Hey sweet one, wanted you to know how necessary you have been to the introduction of my new knees to my old body and the healing that must take place in order for us to get along in the active life I long for and miss so much. Getting these two new knees has not been an easy road and although I knew it would be challenging there have been some days that I had to lean on you more than I thought I’d need to. Don’t get me wrong, I don’t regret having the surgery and am happy everyday to report that the chronic, achy, “migraine in my knees” kind of pain is gone! I have no more osteoarthritis and my legs are straight. I’m taller, Will! Not quite the Jana Hart kind of tall, but for the record — I. Am. Taller. And, the cowboy boots I wore to Dina’s special dinner looked awesome, not that you’d really care about that.
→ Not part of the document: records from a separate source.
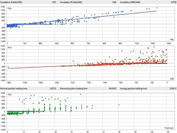The height and width of the screenshot is (133, 177).
Task: Click the leftmost red point near -3500 MAE
Action: [8, 67]
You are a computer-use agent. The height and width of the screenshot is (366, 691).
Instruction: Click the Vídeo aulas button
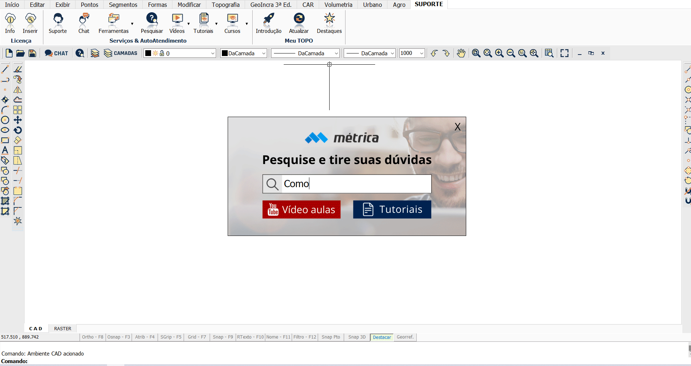(x=301, y=210)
This month has been one that I’ve had to lean on you so much more than usual. I have felt you near me, have heard you whisper, “C’mon Mom. Climb on my back. I bet I can give you a piggy back?” Then my reply to you and I’ve even said it out loud, “Uh. No. Climbing on your back is not gonna happen.” “Why?” you say. “Because that would just be weird and strong and mighty as you are, Will, you don’t need me on your back.” So instead and just the way I like it, I have your hands in mine — sometimes just one, but at times both of them. Your hands are warm and a bit wiggly, but I kinda always liked that. Being still was not really one of your strong attributes. (Nor was being quiet, however, I think that’s one of the things that made you so likeable amongst your peers.)
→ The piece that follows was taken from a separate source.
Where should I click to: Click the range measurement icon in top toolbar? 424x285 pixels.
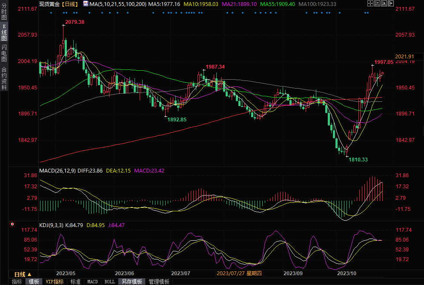click(x=378, y=3)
One of the most difficult parts of this and one that I am a bit surprised has hit me as hard as it has is the depression that is common to the post-surgical healing process. Before surgery the medical team did talk about it and they stressed that there would be resources available to support me through it should I need it. I consider myself “quite” aware of depression and how it can rear itself in my body and in my mind but it goes to show that knowing about and being aware of depression doesn’t mean you don’t experience it. The reality of the weeks and months of healing and the patience and work that it requires isn’t surprising – that wouldn’t be the right word – maybe restrictive is the better way to explain it. And with restriction comes feelings of isolation that in turn affect my self-esteem… then along comes some feelings of worthlessness… and round and round it goes. The days can be too long, Will.
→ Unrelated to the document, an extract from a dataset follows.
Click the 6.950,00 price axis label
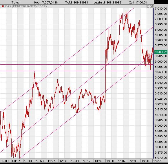 point(161,72)
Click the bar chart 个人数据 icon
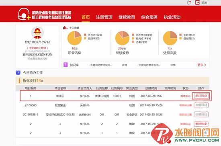Viewport: 221px width, 146px height. [x=65, y=27]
After my surgery, while still in hospital a social worker stopped by my room and we had a chat about how I was feeling post surgery and what kinds of thoughts and feelings could present once I went home. We talked about depression and PTSD and I shared my story of losing you and how I knew first hand what depression and PTSD was. She listened while I shared my belief that as a mother who’d lost a child there would never be anything worse in my life or nothing that I could not handle going forward. My certainty in those words is as strong as it will ever be and that is what gets me through the sometimes dark moments of depression when I wonder just for a moment where I will find the strength to overcome the feelings of “I don’t know if I can”. It felt a little like the table had been turned when it was she who shed a few tears and we even laughed for a moment about it; how it was she who’d been given a takeaway moment instead of she delivering one to me. You see, Will, she was a Mom too. “Your healing road will have bumps and hurdles,” she said, “but you’ll be just fine.” And, I’ve no double that I will be.
You, little blue, are my inner strength. It is you that pulls me up, that gives me the extra uuumph that I need to heal these knees and get on with it. Your whispers, “C’mon Mom” and your hands in mine are the ever-present reminders that my new knees and I will get to know each other and we’ll be just fine.
Love you, Will. Like a bus, of course. With brand, new wheels!